Not to be outdone we have Sen. Harry Reid (D-BS), the Senate’s male version of Nancy Pelosi, uttering this unique characterization of the old folks and veterans in opposition to his agenda:
Town hall protesters are “evil-mongers,” says Senate Majority Leader Harry Reid (D-Nev.)
Reid coined the term in a speech to an energy conference in Las Vegas this week and repeated it in an interview with Politics Daily.
Such “evil-mongers” are using “lies, innuendo and rumor,” to drown out rational debate, Reid said.
“It was an original with me,” Reid said of the term. “I maybe could have been less descriptive,” he said, adding that “I doubt you’ll hear it from me again.”
Nevertheless, Reid worked in the word one more time during the interview.
Reid, of course, is a pathetic example of what we’re stuck with in terms of political leaders and another example of why seniority is a terrible system for picking leadership. I mean, for heaven sake, the man brags about coining a term to describe his constituents who disagree with him – “evil-mongers”.
“Evil-mongers”. It’s not even very good, for heaven sake, but witless Harry is proud of it.
This is what you get, apparently, when you cross our “civil” Democratic leadership (you know, the same one’s whining about the “uncivil” protesters?) – hateful comparisons with no basis and newly coined words designed to denigrate American citizens.
Thanks a bunch, guys. And may you enjoy many more years of the free speech you would deny others. Because you guys obviously know exactly what to do with that right, don’t you?
Sen.

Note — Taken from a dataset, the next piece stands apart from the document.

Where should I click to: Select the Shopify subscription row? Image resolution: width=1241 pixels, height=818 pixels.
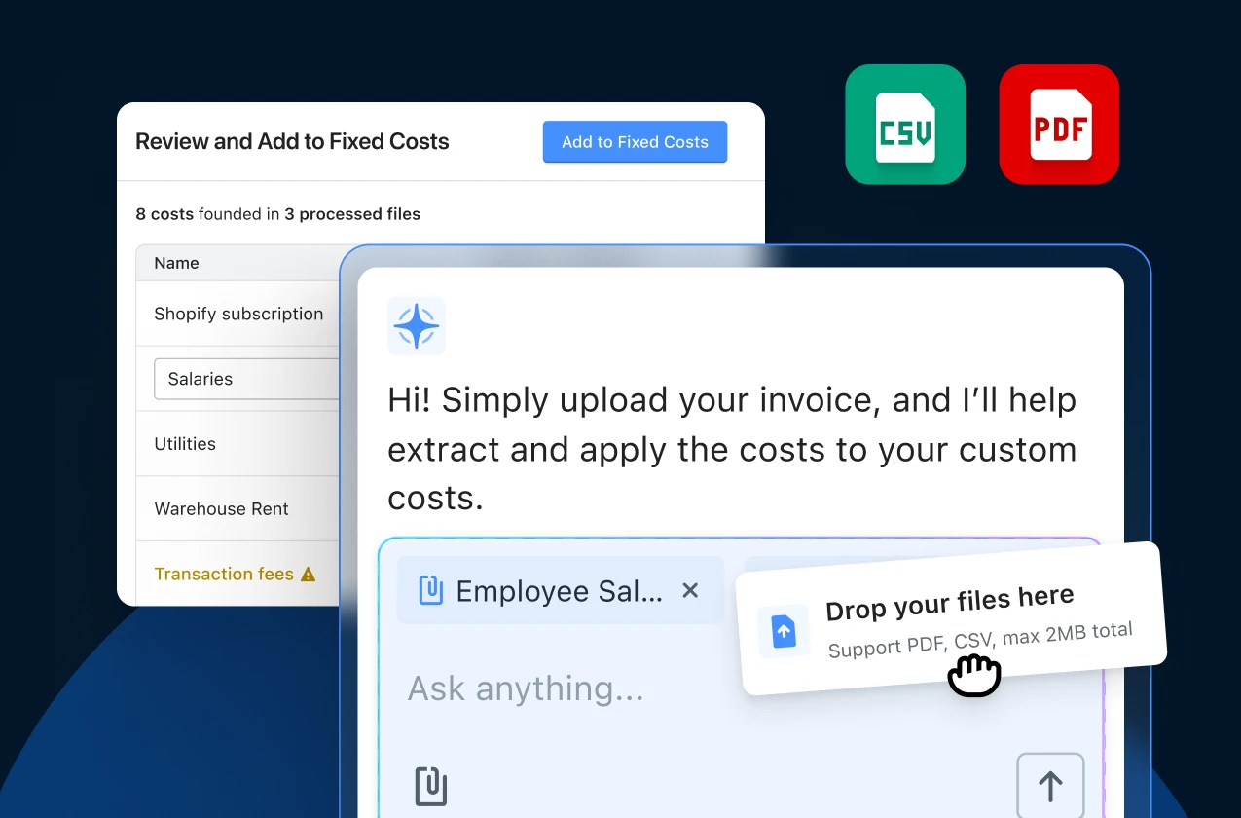pos(238,314)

Harry “the SURGE has failed” Reid is again in the analysis business:
Senate Majority Leader Harry Reid (D-Nev.) said on Monday that the banking industry is “very close” to being stabilized and the nation’s economy is starting to rebound.
“We tend to talk about the negative. … Things are beginning to turn and I think the American people are going to feel that very soon,” Reid said during an appearance on MSNBC’s “Morning Joe” show.
Cancel the “stimulus” and cut the deficit by 789 billion.
Fiscal responsibility somewhat restored (well, except for Social Security, Medicare and Medicaid).